#### Excerpted text

# 69 GTO with 455 and AC needs an idle stop solenoid



## brianj (Sep 5, 2017)

Question out to anyone who has solved this problem. I have a 455 with the correct Qjet 7041262 installed. I have factory AC and the engine is modified with hydraulic roller cam and aluminum heads/headers so it has a little less vacuum at idle than stock. When I turn on the AC the idle struggles. In order to compensate I have optimized timing and vacuum at idle but still having to artificially raise the idle with the idle screw thus taking the carburetor off the idle circuit. When the AC is off, the idle is too high. My plan is now to reduce the idle where it should be and install an idle stop solenoid to engage the throttle lever pad when the AC is turned on. easy right? I have been trying to source an idle stop solenoid and bracket but I see that nothing exact fit exists anymore, even though the throttle lever has a pad on it for a solenoid to strike. Question is has anyone already engineered a solution out there? and if they have I would duplicate their efforts with thanks.

#### Record set
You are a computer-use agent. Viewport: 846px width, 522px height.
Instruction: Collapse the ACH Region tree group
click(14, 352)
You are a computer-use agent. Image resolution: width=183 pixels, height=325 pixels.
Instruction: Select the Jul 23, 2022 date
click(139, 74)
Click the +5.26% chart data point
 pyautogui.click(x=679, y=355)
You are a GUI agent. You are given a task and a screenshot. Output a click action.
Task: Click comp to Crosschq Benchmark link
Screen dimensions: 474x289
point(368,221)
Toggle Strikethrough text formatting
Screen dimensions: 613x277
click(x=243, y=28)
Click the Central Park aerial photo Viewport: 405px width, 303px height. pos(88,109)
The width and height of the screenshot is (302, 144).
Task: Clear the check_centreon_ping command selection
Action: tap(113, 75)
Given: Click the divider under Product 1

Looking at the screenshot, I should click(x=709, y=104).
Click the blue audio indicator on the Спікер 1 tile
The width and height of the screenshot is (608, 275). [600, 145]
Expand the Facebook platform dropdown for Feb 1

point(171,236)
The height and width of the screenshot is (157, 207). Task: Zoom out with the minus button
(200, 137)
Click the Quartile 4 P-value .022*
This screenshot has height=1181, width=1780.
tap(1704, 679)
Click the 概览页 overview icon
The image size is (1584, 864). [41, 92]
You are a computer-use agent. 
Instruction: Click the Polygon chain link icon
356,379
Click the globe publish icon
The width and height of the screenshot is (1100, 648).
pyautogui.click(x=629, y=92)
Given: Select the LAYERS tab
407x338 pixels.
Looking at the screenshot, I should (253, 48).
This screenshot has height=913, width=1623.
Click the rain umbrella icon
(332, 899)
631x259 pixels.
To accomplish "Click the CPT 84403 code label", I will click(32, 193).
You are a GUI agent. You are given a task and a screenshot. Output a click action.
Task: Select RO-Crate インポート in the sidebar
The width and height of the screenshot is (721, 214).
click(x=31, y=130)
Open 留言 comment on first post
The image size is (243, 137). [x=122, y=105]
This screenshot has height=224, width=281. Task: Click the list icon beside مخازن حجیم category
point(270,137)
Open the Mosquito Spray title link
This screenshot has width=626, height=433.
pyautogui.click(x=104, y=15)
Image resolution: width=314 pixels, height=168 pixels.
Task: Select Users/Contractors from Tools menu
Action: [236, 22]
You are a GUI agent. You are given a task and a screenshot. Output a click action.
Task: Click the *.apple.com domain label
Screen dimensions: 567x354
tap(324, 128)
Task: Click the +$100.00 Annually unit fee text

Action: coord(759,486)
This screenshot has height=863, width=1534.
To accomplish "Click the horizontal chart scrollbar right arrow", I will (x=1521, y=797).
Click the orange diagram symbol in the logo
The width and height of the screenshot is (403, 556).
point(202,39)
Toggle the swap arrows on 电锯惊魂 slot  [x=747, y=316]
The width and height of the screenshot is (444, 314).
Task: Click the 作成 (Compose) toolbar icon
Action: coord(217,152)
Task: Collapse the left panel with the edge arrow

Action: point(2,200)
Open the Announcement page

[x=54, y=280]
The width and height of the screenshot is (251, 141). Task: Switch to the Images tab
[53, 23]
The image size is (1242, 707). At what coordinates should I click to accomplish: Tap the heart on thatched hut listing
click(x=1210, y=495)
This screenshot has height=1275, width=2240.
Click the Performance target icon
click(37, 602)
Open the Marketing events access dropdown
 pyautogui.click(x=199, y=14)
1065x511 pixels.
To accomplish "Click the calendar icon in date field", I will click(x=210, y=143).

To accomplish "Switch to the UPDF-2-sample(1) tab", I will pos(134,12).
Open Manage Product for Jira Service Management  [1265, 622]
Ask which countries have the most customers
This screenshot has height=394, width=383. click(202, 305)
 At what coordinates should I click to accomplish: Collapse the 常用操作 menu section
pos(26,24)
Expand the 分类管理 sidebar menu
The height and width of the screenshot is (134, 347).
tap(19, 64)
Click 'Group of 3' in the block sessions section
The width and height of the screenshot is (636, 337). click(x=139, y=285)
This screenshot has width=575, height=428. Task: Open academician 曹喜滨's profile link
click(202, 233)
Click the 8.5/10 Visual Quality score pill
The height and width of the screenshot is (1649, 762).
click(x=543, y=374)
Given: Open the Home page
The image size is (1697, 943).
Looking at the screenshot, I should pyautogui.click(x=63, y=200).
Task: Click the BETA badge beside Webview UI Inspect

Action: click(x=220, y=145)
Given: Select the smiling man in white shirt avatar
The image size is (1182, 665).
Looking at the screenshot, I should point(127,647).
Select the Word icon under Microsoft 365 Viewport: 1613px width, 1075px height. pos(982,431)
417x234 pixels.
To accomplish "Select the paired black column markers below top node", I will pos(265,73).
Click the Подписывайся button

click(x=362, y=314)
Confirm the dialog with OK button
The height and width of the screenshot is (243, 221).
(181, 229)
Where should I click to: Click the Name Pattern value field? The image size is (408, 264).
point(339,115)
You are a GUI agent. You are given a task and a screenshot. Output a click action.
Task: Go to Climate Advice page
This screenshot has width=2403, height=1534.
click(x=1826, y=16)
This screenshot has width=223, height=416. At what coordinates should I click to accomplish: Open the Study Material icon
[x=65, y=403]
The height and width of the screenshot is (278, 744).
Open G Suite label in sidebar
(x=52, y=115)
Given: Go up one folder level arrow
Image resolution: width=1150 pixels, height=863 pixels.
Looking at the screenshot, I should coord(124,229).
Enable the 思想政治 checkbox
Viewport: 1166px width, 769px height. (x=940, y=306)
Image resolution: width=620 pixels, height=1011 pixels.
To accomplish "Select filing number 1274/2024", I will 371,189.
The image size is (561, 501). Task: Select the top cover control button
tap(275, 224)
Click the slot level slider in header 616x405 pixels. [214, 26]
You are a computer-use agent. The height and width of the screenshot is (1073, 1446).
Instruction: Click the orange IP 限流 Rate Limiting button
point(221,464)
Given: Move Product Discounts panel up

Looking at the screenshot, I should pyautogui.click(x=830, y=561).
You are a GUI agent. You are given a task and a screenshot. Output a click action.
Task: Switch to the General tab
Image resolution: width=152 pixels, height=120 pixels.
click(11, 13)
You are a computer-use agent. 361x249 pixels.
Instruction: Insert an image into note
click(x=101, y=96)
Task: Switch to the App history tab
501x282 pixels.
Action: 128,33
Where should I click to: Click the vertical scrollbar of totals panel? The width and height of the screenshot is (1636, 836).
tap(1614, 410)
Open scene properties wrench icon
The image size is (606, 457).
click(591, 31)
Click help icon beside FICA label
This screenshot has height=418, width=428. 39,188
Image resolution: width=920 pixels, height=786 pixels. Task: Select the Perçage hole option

#### Written problem A
In the GTO idle thread, what carburetor is installed on the 455?
#### Written problem B
Rewrite the entries beginning with the line that contains "The height and width of the screenshot is (278, 744)." and continuing through the line that contains "Viewport: 1166px width, 769px", changing "sidebar" to "side panel" and leaving everything else as it is.

#### Full answer A
A Qjet 7041262.

#### Full answer B
The height and width of the screenshot is (278, 744).
Open G Suite label in side panel
(x=52, y=115)
Given: Go up one folder level arrow
Image resolution: width=1150 pixels, height=863 pixels.
Looking at the screenshot, I should coord(124,229).
Enable the 思想政治 checkbox
Viewport: 1166px width, 769px height. (x=940, y=306)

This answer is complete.